━━ DOCUMENT SEGMENT

Colin Broholm Incommensurate Neutron Resonance in YbRh2Si2
Blogged by Piers Coleman
Colin gives the overview. He says that they've discovered a mesoscopic spin resonance and they'd love feedback on this new result about to appear in PRL. He begins with a review o V2O3. Its one of the classic examples of a Mott system. There is a doping tuned transition from a spin density wave (SDW) into an antiferromagnetic (AF) Mott insulator (AFI). In this system, one can understand the helical spin density wave using RPA, which has a susceptibility that peaks at the observed Q vector.
Colin reviews neutron scattering and the RPA description chi(q) = (chi0^-1(q)-J(q))^-1. In V2O3, they have not yet been able to use pressure to drive the Tc of V2O3 to zero. Another approach is to use a heavy fermion system, governed by much lower energy scales. He shows the tetragonal structure, and the afm phase below 70mK that is suppressed by a field. The standard understanding of this system, is as a result of the interplay of RKKY interactions with the Kondo ineteraction. Increasing J causes the magnetism to melt, into a heavy fermi liquid. Shows the figure from Schroeder et al (2003). Is the transition an SDW, or do we go from a local moment AFM into a state where the 4f electron is delocalized. This would involve a metal insulator transition at the magnetic transition. This is in contrast to V2O3, where an SDW separates the AFI from the metal.
Colin reviews the hall jump at the QCP measured by Friedemann, Paschen et al (PNAS, 2010). He shows that with Iridium/Co doping, one can split the localizing transition from the magnetic transition. This type of treatment does not explain why the localization and magnetization transition coincide without doping.
Q: How are the lines measured?
A: Not my data, but there are various thermodynamic anomalies that are followed to map out the phase diagram.
YRS is a problem for neutrons. Rh absorbs neutrons. Crystals are small. So combine 200 5x5 mm^2 crystals. Absorption of neutrons causes heating, which limits physics at the moment to T>0.1K.
Trying hard to go down to lower T, but not there yet - so the quantum critical region has not yet been accessed.
There are 4 crystal field doublets measured by neutrons. The lowest excitation is at 80mK, so the ground-state doublet is pretty well isolated. The GS doublet is a mix of 3/2 and -5/2. The system is quite anisotropic, and has most of its Curie response in the easy plane. (20 x smaller in c-axis).

━━━━

▸ **WORK TO BE COMPLETED**
Could you print the stretch of the YbRh2Si2 talk summary from "A: Not my data, but" through "yet been accessed."?

━━ STORED DATA

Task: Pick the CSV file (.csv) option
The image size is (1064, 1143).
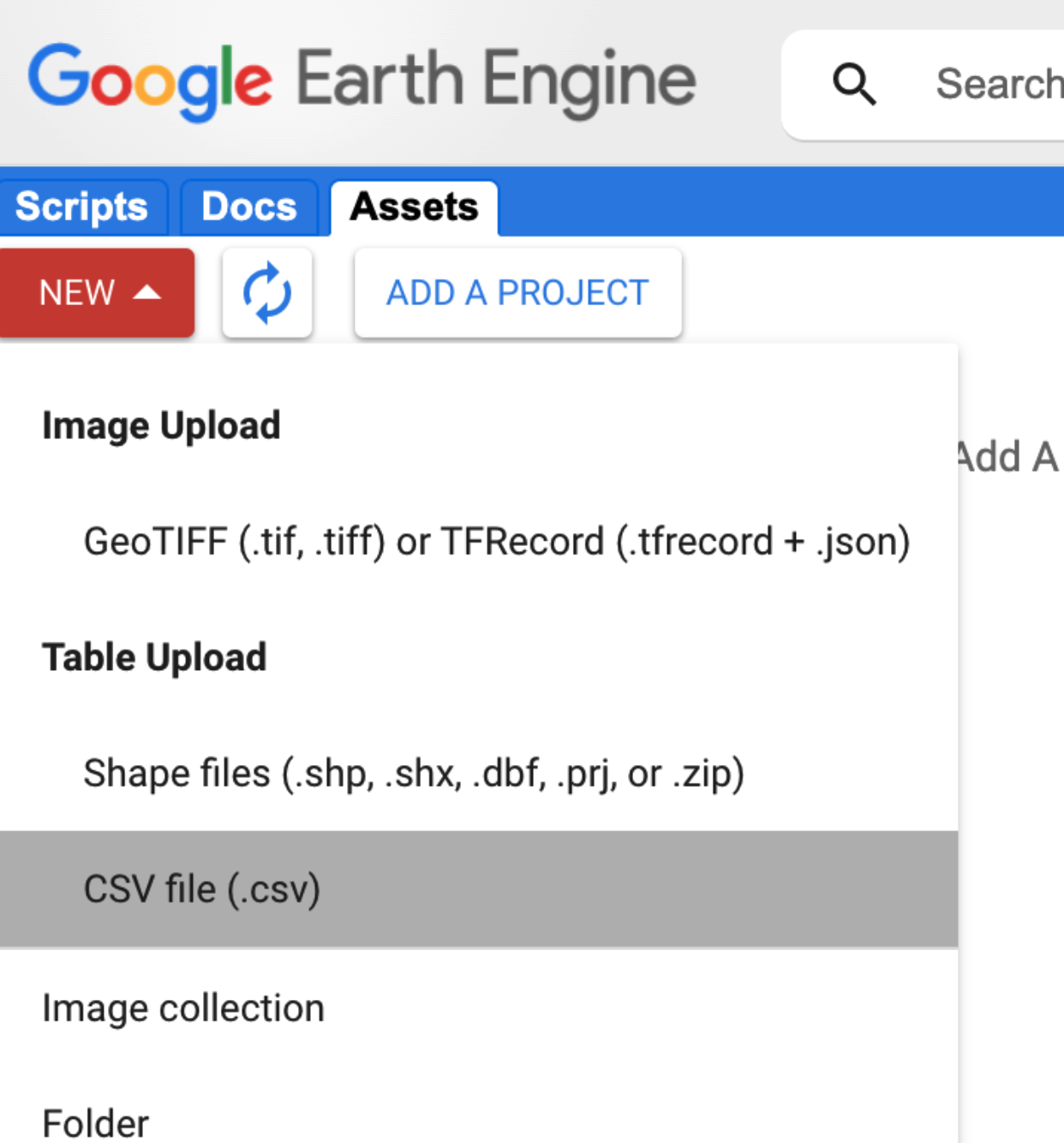Action: (x=202, y=889)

━━━━

▸ **FINISHED TASK**
A: Not my data, but there are various thermodynamic anomalies that are followed to map out the phase diagram.
YRS is a problem for neutrons. Rh absorbs neutrons. Crystals are small. So combine 200 5x5 mm^2 crystals. Absorption of neutrons causes heating, which limits physics at the moment to T>0.1K.
Trying hard to go down to lower T, but not there yet - so the quantum critical region has not yet been accessed.